Aim of the exercise
Repeat these lines word for word, everything from the line containing "Given: Open the settings gear icon" down to the line containing "Action: (341, 166)", both included.

(Data listing)

BEGIN

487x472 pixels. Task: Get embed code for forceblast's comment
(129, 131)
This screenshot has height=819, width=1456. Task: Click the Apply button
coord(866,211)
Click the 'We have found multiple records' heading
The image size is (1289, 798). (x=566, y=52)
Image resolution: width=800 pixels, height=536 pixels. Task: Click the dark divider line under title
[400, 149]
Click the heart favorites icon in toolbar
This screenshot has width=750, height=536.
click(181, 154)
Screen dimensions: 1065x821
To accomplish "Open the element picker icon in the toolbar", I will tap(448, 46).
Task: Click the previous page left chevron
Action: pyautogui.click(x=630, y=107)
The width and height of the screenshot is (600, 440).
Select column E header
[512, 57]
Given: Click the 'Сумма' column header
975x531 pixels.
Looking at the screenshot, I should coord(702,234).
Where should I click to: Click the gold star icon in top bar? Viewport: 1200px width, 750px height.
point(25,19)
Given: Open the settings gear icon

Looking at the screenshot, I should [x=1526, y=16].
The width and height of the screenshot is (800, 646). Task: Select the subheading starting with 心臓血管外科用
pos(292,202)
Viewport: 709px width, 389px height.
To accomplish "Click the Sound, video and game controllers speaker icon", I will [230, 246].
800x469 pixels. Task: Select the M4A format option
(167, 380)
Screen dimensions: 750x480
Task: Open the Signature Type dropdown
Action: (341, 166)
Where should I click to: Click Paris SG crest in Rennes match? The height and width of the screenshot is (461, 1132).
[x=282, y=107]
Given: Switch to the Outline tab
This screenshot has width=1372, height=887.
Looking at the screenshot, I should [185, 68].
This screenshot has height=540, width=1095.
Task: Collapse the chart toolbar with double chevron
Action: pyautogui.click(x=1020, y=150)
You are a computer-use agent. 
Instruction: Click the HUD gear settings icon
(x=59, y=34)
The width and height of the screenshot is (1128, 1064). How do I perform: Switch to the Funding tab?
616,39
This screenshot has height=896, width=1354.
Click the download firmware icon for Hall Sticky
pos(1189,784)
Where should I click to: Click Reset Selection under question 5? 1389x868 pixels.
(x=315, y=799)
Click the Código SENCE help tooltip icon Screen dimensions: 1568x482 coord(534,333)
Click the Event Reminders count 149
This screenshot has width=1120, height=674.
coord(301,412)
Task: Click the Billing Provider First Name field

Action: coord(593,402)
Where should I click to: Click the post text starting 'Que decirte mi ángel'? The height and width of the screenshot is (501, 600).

END

Reply to the exercise
Given: Open the settings gear icon

Looking at the screenshot, I should [x=1526, y=16].
The width and height of the screenshot is (800, 646). Task: Select the subheading starting with 心臓血管外科用
pos(292,202)
Viewport: 709px width, 389px height.
To accomplish "Click the Sound, video and game controllers speaker icon", I will [230, 246].
800x469 pixels. Task: Select the M4A format option
(167, 380)
Screen dimensions: 750x480
Task: Open the Signature Type dropdown
Action: (341, 166)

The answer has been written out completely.